Ich würde hier mit einer Struktur arbeiten, z.B.

struct satz {
  const byte ledPin;
  const byte TasterPin;
  uint32_t startVerzoegerung;
  uint32_t startMillis;
  uint32_t leuchtDauer;
  uint32_t endMillis;
  bool leuchtet = false;
}

Dann ein Array draus, die Werte startVerzoegerung und leuchtDauer mit Zufallswerten füllen.
Entweder dann gleich starten oder ein Spielleiter gibt über einen weiteren Taster das Startkommando.
Nach der Verzöegerung die LED anschalten und startMillis merken und leuchtet auf true.
Nach LeuchtDauer LED aus und leuchtet auf false.

Beim Tastendruck prüfen, ob leuchtet true ist, sonst Fehler. Am Ende auswerten.

Gruß Tommy

Ich blick’s nicht

Wieso, du hast es doch richtig erkannt.
Dass debounce nicht gebraucht wird, ist richtig.
Dass der Code so wie er zur Zeit ist, noch Fehler hat und nicht nur vereinfachungsfähig ist, sollte auch klar sein.
Was für ein Problem alm8090 mit random() sieht, verstehe ich nicht. Sollte eigentlich einfach sein. Tommys struct wäre ein erster Ansatz, wenn man nicht gleich der struct Methoden hinzufügen will.
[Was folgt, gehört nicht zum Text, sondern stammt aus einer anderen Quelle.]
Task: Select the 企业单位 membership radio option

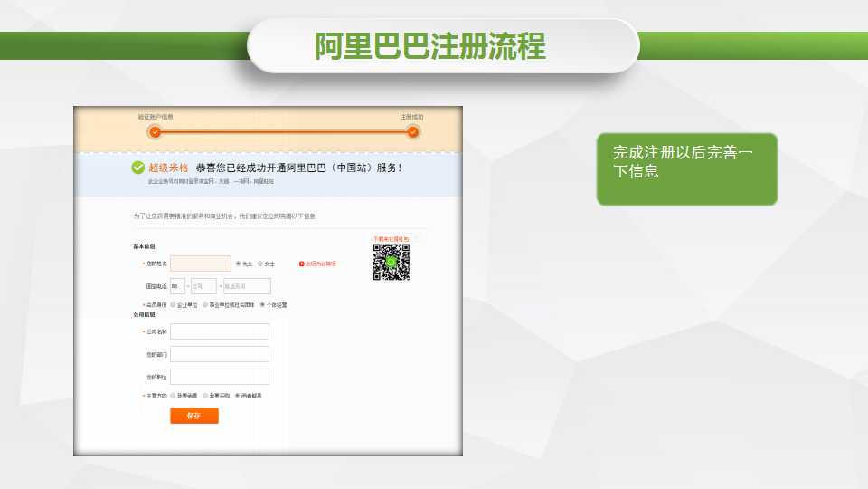Action: coord(173,305)
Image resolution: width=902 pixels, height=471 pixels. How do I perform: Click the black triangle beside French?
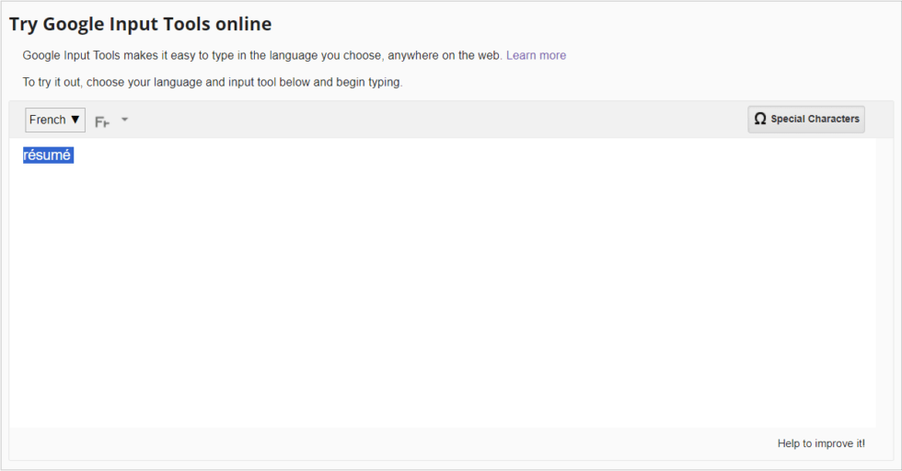(x=75, y=120)
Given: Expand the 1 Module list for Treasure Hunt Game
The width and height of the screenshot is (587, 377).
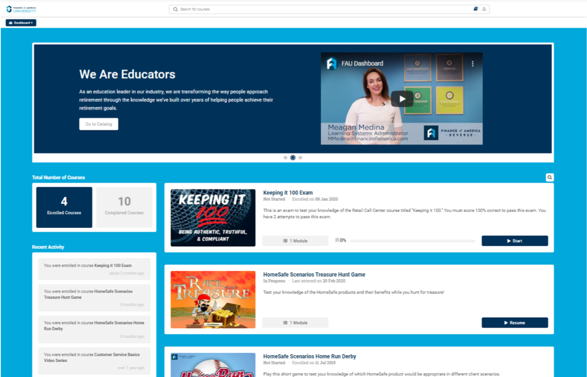Looking at the screenshot, I should pyautogui.click(x=295, y=323).
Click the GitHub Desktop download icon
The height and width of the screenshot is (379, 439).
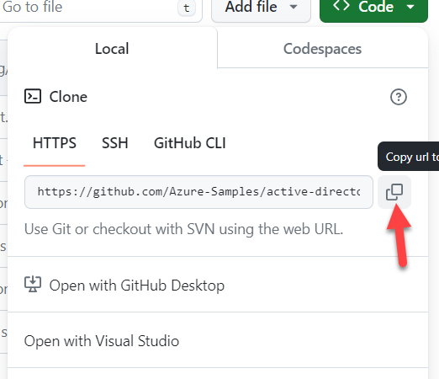tap(33, 284)
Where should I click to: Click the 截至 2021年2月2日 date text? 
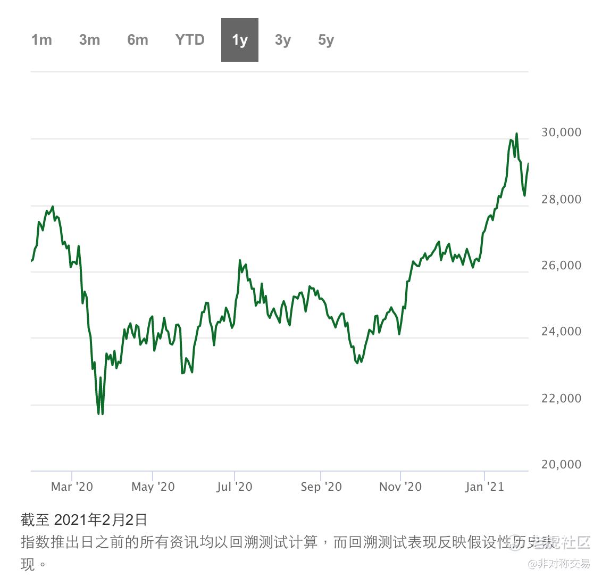tap(83, 520)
Sehe es sogar noch einfacher als Tommy:
Solange die LED nicht “quittiert” ist, bleibt sie eben an. leuchtDauer kann dann raus.
Da das Drücken auf Ausgeschaltete ignoriert werden soll, braucht man auch bool leuchtet nicht. Das kann aber für alle, die gern überall endliche Automaten sehen, die Logik vereinfachen.

PseudoCode:

if (leuchtet && Taste neu gedrückt) {
   LED aus;
   leuchtet=false;
   Reaktionszeit (= jetzt - Start ) ausgeben;
   neue Startverzögerung setzen (random), Start = jetzt ;
}
if (!leuchtet && Startverzögerung abgelaufen) {  
    LED an;
    leuchtet = true;
    Start = jetzt;
}
Taste losgelassen merken (um neu gedrückt erkennen zu können);

Das Ganze mit

            /* led,taste */
struct satz A {52, 2, 0, 0, 0, 0, 0 };
struct satz B {53, 3, 0, 0, 0, 0, 0 };

void setup() {
  A.startVerzoegerung = random (50, 5000);
  B.startVerzoegerung = random (50, 5000);
  Serial.begin(9600);
} 

void loop () {
 run (A);
 run (B);
}

aufrufen. Fertig.
Statt der vielen ... 0,0 bei der Definition könnte man auch c++ - mäßig einen Konstruktor definieren…
Evtl. vorher noch ein randomSeed an den Zeitpunkt des ersten Tasterbetätigung oder so hängen, oder absichtlich nicht, damit man ein bisschen den Ablauf trainieren kann :slight_smile:

Ich halte leuchtet für sinnvoll. Weil bevor leuchtet ist Fehler und danach auch.
Klar sollte man noch Methoden einbauen (z.B. Konstruktoren). Aber der TO will ja eine Arbeit abgeben, da sollte er auch eigene Leistungen haben.

Gruß Tommy

Richtig, Tommy.

Tommy56:
der TO will ja eine Arbeit abgeben …

… die soll er mindestens verstehen. :slight_smile:
Ich halte mich auch etwas zurück. PseudoCode und Andeutungen sind eher als Anregung gedacht.